** Opening Dataset records block **

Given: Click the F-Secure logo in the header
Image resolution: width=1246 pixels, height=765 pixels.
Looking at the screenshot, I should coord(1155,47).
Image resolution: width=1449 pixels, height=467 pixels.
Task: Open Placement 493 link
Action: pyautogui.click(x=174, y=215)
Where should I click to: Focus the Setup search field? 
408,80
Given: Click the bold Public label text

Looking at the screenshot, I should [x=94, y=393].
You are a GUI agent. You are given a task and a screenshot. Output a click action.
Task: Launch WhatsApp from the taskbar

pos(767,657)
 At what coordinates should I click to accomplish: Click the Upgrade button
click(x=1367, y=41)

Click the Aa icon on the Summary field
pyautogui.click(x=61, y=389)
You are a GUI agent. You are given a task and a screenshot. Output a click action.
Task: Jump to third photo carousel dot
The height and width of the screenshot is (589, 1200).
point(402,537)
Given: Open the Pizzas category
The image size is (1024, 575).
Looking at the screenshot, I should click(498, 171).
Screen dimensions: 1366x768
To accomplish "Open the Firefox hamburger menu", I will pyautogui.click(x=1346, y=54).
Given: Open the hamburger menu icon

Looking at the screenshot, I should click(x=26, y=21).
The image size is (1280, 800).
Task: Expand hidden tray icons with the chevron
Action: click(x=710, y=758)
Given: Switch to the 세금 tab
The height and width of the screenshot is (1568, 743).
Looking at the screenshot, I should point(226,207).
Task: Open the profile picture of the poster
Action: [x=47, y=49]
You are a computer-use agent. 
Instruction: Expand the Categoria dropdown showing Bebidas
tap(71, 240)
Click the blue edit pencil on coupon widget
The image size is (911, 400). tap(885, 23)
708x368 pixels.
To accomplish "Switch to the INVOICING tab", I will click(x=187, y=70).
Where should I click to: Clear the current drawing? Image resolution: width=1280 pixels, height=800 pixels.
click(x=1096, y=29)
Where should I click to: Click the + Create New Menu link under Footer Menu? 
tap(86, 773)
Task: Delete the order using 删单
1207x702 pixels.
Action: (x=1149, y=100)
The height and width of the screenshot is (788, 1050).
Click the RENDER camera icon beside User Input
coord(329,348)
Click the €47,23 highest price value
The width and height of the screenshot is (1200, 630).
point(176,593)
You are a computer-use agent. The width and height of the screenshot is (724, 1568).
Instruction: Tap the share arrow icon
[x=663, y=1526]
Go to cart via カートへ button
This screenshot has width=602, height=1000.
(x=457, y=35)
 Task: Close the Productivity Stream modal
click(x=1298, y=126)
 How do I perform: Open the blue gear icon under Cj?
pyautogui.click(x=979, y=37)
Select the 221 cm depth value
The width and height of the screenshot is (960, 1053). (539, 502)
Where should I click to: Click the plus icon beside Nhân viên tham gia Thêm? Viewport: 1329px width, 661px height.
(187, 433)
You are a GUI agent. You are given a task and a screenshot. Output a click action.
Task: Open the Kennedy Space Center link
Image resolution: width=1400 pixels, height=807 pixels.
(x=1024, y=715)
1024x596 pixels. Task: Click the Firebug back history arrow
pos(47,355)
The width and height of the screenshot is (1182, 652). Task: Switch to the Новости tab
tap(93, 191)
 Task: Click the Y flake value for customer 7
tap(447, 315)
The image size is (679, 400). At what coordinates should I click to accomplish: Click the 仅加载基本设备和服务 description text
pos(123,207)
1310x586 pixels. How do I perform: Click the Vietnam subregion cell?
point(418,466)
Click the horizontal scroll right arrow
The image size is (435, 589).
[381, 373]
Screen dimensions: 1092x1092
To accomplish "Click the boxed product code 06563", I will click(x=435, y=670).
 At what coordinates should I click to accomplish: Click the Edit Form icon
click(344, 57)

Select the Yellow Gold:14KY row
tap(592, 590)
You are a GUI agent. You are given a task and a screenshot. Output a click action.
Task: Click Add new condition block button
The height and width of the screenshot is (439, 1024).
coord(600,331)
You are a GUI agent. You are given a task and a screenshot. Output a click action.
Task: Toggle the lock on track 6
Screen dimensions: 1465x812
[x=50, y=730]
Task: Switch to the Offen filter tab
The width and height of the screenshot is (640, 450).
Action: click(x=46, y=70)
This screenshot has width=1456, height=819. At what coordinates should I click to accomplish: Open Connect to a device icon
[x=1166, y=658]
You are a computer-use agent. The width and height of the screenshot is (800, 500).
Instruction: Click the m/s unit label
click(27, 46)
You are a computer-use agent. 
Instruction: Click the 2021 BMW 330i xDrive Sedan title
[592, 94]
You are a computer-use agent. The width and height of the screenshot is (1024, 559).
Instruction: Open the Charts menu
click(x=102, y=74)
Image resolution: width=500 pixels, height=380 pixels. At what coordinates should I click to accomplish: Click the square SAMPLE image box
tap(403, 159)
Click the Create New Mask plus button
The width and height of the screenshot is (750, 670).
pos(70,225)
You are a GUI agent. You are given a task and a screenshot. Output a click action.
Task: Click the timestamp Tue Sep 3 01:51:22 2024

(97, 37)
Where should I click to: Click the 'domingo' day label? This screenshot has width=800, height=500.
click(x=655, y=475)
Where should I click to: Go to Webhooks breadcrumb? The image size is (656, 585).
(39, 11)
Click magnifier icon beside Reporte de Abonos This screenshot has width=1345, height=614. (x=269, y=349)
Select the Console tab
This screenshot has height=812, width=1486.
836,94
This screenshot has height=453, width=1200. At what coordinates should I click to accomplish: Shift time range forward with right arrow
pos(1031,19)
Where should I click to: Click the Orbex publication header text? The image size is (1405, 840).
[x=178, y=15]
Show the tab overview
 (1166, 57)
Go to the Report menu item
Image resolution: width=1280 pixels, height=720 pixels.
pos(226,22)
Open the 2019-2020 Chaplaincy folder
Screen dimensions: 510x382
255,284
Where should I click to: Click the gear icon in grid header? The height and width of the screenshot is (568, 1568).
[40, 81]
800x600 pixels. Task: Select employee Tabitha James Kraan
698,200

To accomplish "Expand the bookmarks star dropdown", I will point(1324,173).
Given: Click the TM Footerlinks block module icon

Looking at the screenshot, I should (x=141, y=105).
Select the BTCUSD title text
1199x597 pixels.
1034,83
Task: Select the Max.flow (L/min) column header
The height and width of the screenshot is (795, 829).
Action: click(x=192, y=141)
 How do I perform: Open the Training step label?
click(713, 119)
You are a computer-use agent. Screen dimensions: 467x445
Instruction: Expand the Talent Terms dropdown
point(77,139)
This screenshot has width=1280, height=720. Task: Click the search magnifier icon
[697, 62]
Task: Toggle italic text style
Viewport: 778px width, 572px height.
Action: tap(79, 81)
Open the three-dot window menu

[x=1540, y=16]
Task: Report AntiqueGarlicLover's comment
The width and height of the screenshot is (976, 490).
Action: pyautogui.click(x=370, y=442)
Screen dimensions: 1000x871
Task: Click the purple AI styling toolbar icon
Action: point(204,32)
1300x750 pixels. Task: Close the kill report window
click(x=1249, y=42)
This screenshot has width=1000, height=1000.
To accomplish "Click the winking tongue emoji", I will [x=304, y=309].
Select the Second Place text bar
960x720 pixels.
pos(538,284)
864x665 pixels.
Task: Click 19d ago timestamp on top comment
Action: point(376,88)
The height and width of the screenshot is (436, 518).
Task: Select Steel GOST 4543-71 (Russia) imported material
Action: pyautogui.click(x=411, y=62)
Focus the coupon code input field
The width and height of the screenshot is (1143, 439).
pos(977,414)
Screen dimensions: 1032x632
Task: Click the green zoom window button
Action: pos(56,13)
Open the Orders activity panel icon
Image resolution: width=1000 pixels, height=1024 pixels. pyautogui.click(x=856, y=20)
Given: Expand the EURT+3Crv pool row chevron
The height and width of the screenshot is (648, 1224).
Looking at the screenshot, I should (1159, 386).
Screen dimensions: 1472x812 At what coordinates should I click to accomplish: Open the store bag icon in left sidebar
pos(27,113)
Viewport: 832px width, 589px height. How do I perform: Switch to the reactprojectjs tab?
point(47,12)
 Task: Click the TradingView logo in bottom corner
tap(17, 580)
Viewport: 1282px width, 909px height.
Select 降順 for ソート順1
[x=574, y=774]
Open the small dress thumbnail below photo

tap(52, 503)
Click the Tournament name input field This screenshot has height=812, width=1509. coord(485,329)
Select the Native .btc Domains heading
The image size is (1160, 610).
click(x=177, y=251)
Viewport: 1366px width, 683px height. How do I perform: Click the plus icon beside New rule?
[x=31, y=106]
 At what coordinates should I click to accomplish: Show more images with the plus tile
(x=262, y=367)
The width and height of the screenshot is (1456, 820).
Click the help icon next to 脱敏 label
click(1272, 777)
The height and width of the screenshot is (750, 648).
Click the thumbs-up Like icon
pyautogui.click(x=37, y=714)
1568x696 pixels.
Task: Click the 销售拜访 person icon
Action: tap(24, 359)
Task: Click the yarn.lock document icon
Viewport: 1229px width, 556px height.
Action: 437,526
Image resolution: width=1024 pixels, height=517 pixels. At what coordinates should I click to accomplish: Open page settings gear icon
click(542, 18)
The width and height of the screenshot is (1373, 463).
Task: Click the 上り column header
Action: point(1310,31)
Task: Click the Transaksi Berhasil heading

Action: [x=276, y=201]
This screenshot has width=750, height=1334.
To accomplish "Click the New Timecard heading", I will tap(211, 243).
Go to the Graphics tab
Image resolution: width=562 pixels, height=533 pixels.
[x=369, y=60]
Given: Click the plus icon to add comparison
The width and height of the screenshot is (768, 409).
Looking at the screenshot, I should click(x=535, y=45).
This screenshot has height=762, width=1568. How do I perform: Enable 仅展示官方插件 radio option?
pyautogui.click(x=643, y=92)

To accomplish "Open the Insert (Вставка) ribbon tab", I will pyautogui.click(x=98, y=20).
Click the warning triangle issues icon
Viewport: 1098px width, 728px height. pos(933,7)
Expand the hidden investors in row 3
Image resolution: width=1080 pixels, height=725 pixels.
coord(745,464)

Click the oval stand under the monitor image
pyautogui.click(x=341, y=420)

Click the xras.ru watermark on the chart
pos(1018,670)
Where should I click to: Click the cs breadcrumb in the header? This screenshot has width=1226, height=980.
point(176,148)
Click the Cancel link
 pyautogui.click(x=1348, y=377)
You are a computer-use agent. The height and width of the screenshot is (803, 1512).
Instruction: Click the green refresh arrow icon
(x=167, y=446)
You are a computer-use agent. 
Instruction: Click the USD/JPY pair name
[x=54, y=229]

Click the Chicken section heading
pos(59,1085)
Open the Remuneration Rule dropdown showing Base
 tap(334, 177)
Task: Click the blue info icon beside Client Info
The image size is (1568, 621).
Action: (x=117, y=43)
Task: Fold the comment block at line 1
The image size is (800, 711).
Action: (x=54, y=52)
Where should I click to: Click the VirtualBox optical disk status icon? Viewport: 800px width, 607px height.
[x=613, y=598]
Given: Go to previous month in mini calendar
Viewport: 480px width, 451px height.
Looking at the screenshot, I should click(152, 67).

** Closing Dataset records block **

» **Your goal**
Which lines of the data above contain "Toggle"? Copy each one.

» **Answer to this task**
Task: Toggle the lock on track 6
Task: Toggle italic text style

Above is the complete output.